## Source data
*** Begin section ***

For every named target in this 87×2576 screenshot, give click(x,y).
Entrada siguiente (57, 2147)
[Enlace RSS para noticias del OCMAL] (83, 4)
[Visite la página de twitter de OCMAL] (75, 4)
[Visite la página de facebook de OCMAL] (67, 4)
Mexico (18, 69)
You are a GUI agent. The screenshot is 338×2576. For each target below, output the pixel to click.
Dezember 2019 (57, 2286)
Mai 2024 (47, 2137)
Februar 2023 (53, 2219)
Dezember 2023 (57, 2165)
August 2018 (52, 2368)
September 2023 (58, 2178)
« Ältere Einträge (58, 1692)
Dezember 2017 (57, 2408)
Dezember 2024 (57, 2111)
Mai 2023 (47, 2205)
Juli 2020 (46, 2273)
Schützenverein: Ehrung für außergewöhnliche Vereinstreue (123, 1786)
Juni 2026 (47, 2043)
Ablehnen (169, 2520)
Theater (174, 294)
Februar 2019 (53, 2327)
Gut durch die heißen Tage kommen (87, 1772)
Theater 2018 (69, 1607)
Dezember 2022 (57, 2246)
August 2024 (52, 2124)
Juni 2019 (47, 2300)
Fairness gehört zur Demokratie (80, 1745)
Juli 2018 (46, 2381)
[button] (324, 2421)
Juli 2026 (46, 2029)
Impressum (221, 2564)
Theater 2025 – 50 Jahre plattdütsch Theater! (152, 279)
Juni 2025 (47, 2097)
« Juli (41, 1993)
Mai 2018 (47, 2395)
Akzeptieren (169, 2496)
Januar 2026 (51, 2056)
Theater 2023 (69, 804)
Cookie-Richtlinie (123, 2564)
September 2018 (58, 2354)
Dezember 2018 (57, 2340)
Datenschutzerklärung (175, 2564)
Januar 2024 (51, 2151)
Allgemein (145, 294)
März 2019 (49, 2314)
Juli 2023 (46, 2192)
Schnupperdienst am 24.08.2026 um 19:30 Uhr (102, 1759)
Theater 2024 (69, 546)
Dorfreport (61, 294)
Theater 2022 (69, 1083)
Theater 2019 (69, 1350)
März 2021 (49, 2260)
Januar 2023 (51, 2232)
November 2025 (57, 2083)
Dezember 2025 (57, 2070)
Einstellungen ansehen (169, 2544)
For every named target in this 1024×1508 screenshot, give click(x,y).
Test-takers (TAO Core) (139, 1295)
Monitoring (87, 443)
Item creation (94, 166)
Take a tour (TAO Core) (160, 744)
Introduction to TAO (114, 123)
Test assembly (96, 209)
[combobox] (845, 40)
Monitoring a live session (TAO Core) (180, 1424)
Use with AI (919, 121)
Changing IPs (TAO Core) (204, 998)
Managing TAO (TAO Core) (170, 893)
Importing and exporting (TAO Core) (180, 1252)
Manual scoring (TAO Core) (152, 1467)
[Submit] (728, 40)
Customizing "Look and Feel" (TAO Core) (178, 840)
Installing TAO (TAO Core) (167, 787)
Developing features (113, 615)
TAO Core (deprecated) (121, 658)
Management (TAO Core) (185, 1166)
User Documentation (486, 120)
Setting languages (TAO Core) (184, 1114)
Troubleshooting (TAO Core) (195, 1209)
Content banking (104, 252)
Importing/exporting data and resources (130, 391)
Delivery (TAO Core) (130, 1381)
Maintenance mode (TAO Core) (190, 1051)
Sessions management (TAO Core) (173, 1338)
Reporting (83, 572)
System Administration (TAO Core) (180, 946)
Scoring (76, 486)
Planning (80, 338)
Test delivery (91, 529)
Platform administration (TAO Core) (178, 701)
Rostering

*** End section ***

Copy verbatim, from the listing above, each line from the one containing "Ablehnen (169, 2520)" down to the one containing "Juli (41, 1993)", inclusive.

Ablehnen (169, 2520)
Theater (174, 294)
Februar 2019 (53, 2327)
Gut durch die heißen Tage kommen (87, 1772)
Theater 2018 (69, 1607)
Dezember 2022 (57, 2246)
August 2024 (52, 2124)
Juni 2019 (47, 2300)
Fairness gehört zur Demokratie (80, 1745)
Juli 2018 (46, 2381)
[button] (324, 2421)
Juli 2026 (46, 2029)
Impressum (221, 2564)
Theater 2025 – 50 Jahre plattdütsch Theater! (152, 279)
Juni 2025 (47, 2097)
« Juli (41, 1993)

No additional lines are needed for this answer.